In [1]:
import pandas as pd
df_train = pd.read_csv('../data/mytrain.csv')
df_test = pd.read_csv('../data/mytest.csv')

In [None]:
# small
options_file = 'https://s3-us-west-2.amazonaws.com/allennlp/models/elmo/2x1024_128_2048cnn_1xhighway/elmo_2x1024_128_2048cnn_1xhighway_options.json'
weight_file = 'https://s3-us-west-2.amazonaws.com/allennlp/models/elmo/2x1024_128_2048cnn_1xhighway/elmo_2x1024_128_2048cnn_1xhighway_weights.hdf5'

# medium
options_file = 'https://s3-us-west-2.amazonaws.com/allennlp/models/elmo/2x2048_256_2048cnn_1xhighway/elmo_2x2048_256_2048cnn_1xhighway_options.json'
weight_file = 'https://s3-us-west-2.amazonaws.com/allennlp/models/elmo/2x2048_256_2048cnn_1xhighway/elmo_2x2048_256_2048cnn_1xhighway_weights.hdf5'

# original
options_file = 'https://s3-us-west-2.amazonaws.com/allennlp/models/elmo/2x4096_512_2048cnn_2xhighway_5.5B/elmo_2x4096_512_2048cnn_2xhighway_5.5B_options.json'
weight_file = 'https://s3-us-west-2.amazonaws.com/allennlp/models/elmo/2x4096_512_2048cnn_2xhighway_5.5B/elmo_2x4096_512_2048cnn_2xhighway_5.5B_weights.hdf5'

### Read filtered text and save into file

In [None]:
df = pd.read_csv('se100_newlineremoved_text')
df.question_text.values

In [None]:
a=['How did Quebec nationalists see their province as a nation in the 1960s ?',
'Do you have an adopted dog , how would you encourage people to adopt and not shop ?',
'How did Otto von Guericke used the Magdeburg hemispheres ?',
'Can I convert montra helicon D to a mountain bike by just changing the tyres ?']
a = [e.split(' ') for e in a]

In [None]:
from allennlp.modules.elmo import Elmo, batch_to_ids


elmo = Elmo(options_file, weight_file, 2, dropout=0)

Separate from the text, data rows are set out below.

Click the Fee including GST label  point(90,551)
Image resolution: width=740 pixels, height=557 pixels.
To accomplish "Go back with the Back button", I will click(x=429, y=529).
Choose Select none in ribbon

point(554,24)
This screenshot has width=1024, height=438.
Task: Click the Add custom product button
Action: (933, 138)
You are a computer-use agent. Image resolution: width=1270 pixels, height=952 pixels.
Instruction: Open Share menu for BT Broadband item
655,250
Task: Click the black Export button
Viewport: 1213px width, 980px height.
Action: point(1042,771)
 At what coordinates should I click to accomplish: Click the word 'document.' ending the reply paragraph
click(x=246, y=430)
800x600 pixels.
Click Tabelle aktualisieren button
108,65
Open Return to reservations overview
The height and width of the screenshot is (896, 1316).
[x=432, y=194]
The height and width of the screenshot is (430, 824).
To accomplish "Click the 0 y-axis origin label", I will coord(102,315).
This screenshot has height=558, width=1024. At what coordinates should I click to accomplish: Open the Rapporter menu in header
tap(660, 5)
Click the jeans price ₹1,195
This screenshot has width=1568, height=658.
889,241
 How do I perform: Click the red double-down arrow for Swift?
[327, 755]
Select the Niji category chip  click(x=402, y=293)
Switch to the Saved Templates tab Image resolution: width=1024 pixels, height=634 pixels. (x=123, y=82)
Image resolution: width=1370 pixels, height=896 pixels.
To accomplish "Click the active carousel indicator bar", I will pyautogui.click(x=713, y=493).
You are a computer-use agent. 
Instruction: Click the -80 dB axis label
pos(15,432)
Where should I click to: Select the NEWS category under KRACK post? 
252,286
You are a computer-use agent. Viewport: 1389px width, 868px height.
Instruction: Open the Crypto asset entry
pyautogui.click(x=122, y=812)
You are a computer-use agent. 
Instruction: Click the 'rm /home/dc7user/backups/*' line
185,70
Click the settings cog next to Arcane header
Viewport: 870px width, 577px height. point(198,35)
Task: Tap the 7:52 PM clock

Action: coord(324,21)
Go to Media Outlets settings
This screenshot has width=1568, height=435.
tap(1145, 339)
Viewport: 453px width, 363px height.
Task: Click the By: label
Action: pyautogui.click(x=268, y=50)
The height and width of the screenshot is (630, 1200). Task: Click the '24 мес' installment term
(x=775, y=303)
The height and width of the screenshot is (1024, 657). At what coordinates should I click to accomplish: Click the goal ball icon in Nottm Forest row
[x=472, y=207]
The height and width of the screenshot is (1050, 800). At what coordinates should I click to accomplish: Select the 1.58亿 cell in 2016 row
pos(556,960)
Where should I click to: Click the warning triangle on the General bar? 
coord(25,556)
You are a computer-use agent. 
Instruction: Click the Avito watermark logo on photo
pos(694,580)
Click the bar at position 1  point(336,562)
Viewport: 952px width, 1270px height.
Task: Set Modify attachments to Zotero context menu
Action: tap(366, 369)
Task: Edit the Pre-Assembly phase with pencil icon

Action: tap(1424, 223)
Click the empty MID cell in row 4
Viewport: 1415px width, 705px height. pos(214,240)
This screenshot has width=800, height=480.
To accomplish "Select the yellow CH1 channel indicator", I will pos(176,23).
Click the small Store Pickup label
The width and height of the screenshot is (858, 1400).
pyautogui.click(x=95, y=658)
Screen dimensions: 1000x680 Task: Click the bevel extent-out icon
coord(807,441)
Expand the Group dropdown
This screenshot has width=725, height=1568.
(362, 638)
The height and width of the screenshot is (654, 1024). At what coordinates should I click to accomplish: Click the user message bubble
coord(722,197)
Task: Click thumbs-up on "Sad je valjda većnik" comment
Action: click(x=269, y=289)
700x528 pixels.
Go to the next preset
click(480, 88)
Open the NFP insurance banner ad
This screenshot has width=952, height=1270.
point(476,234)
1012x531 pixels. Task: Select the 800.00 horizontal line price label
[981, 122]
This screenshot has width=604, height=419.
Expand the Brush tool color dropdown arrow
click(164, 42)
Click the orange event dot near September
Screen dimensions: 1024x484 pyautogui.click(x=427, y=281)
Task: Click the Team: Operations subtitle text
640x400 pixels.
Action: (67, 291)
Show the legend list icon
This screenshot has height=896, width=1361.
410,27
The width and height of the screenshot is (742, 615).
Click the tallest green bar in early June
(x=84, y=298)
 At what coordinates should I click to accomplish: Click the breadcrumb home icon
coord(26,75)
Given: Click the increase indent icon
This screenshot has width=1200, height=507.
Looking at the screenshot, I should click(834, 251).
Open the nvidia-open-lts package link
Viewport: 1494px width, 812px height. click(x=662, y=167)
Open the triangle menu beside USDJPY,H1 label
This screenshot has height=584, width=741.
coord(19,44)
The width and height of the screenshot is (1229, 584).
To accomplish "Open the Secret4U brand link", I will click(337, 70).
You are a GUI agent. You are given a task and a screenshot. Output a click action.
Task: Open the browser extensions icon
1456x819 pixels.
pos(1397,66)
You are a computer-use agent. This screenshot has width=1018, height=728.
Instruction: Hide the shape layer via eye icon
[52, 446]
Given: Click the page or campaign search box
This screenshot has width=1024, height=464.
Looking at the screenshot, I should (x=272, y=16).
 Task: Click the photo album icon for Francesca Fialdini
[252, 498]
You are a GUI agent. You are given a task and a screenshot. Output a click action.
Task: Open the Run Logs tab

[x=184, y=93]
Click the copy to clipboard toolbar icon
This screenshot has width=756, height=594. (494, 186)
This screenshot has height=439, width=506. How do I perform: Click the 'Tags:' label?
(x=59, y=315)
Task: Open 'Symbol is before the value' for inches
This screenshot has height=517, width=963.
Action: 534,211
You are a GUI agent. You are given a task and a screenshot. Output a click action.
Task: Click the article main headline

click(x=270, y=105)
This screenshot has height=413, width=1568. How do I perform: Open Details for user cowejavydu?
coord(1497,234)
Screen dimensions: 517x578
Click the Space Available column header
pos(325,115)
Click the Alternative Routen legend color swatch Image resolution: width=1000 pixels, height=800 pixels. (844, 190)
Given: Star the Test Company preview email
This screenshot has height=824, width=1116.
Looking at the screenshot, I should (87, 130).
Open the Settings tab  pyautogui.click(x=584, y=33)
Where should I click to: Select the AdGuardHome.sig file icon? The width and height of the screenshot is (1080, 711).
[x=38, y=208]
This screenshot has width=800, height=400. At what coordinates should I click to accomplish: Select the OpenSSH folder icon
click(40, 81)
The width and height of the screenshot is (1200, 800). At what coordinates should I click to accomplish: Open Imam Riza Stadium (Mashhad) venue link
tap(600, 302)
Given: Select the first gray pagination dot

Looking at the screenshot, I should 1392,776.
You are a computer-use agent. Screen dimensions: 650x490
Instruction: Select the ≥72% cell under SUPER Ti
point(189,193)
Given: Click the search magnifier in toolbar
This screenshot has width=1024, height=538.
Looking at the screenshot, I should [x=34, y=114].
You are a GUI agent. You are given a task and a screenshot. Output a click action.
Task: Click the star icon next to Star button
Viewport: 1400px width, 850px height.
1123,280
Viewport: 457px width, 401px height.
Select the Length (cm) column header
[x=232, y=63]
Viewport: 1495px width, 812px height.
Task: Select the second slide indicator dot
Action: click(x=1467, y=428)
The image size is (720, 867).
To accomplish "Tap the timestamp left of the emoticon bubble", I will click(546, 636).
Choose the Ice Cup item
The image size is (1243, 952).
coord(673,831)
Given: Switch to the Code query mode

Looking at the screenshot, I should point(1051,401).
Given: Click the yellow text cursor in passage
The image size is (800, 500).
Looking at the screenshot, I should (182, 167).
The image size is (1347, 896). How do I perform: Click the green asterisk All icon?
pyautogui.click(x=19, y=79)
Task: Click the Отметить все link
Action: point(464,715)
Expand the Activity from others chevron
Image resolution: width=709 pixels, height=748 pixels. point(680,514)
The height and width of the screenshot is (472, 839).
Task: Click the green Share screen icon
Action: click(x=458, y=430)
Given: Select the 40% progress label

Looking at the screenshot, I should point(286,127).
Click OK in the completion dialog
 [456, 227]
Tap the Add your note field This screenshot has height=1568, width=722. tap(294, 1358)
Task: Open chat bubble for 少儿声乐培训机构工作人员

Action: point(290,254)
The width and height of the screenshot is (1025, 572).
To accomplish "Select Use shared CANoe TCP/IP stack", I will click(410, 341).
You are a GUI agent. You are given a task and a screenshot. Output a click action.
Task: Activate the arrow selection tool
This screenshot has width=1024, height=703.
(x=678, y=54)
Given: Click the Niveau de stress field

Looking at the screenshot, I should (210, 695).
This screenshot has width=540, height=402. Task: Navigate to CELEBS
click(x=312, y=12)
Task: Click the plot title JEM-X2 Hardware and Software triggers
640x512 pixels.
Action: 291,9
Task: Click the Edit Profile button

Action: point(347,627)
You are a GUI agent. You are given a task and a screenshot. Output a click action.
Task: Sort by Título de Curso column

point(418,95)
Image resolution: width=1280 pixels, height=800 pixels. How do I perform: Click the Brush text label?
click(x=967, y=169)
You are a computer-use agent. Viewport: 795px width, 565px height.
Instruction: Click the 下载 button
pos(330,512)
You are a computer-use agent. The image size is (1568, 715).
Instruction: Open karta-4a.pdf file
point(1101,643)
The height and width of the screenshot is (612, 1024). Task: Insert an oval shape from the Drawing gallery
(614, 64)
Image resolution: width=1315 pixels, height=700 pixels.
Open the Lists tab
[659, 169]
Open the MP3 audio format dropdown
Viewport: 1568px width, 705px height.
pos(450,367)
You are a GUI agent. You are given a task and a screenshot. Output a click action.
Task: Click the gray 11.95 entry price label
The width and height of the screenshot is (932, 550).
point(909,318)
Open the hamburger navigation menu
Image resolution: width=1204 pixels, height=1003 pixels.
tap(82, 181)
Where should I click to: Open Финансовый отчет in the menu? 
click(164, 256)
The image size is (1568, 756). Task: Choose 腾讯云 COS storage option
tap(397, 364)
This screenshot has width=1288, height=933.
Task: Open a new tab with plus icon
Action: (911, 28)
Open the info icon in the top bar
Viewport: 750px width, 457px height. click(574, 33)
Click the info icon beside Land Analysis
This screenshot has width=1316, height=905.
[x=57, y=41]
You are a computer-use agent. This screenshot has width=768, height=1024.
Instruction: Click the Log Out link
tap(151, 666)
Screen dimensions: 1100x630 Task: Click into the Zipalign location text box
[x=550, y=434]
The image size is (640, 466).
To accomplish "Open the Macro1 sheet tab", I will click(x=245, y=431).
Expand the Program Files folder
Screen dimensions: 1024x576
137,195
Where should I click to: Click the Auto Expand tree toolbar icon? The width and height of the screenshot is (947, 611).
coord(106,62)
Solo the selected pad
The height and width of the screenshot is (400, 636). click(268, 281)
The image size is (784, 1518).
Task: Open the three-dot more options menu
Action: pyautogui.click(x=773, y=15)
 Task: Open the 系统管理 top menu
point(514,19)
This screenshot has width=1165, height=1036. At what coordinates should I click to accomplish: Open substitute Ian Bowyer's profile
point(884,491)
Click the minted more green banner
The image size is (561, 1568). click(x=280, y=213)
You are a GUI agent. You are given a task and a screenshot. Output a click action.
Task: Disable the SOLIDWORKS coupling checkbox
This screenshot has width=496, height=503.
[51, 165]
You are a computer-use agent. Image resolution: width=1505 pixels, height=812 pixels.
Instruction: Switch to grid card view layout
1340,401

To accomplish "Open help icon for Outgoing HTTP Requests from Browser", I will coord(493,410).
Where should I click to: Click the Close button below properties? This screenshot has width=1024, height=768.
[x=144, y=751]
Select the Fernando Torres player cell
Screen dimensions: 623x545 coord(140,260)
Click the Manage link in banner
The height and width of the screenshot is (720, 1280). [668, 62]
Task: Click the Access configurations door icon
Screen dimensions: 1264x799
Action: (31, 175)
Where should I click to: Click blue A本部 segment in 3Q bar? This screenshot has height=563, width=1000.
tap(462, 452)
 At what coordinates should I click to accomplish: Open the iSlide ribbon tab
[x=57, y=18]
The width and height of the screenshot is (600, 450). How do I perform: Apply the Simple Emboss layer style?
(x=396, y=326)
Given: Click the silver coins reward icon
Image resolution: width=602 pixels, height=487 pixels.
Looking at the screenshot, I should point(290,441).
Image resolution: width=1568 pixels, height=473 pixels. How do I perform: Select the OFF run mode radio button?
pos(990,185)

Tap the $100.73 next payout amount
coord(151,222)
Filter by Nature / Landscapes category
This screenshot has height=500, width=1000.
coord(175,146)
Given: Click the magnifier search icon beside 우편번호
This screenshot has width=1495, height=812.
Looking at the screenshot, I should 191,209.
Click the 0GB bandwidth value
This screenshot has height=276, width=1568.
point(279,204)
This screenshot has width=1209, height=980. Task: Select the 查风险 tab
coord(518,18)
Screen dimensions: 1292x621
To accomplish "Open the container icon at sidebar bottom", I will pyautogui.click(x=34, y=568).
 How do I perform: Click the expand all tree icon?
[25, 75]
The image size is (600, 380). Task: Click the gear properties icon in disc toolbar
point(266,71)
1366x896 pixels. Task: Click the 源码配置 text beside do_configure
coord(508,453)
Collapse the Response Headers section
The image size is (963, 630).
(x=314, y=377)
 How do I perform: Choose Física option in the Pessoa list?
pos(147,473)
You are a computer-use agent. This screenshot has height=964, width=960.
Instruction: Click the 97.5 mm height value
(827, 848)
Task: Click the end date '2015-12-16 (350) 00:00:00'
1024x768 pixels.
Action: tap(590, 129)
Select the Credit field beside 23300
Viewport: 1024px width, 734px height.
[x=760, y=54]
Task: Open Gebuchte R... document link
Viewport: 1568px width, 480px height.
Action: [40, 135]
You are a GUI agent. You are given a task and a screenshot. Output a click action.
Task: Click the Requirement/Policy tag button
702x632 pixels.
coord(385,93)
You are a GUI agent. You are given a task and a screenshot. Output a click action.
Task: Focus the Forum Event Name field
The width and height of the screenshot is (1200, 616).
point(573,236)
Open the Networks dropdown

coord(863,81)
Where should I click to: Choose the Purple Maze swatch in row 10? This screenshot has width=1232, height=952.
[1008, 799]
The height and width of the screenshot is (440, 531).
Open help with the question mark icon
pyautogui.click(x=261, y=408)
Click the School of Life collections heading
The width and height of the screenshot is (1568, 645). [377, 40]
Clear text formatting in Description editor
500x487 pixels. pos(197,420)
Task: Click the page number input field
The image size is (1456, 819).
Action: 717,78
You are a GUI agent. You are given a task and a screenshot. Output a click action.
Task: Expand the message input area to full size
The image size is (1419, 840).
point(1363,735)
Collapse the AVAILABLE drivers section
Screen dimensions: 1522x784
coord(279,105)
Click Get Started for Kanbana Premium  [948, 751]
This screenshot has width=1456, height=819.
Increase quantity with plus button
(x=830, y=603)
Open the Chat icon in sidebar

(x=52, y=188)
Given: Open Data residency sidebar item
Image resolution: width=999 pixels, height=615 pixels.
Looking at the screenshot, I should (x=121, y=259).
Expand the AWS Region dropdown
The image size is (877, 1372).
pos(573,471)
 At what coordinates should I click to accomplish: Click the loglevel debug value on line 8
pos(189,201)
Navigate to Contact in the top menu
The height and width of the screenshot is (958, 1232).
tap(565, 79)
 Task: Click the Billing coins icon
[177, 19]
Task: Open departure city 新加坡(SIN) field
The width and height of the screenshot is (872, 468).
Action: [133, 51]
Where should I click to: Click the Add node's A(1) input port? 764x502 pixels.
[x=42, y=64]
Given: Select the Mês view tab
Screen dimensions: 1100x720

# convert sentences into char ids (batch_size, max_sentence_len, 50), the input should be list of list[tokens]
character_ids = batch_to_ids(a)

embeddings = elmo(character_ids)
# 2 representations are similar to avg computed by allennlp elmo --average

### Running embeddings via ELMo

`allennlp elmo train_no_newline_no_quote training_embeddings_with_all_layers.hdf5 --all --options-file /u/shawnlyu/projects/linguistics/downloads/elmo_2x2048_256_2048cnn_1xhighway_options.json --weight-file /u/shawnlyu/projects/linguistics/downloads/elmo_2x2048_256_2048cnn_1xhighway_weights.hdf5`

The first layer corresponds to the context insensitive token representation, followed by the two LSTM layers. See the ELMo paper or follow up work at EMNLP 2018 for a description of what types of information is captured in each layer.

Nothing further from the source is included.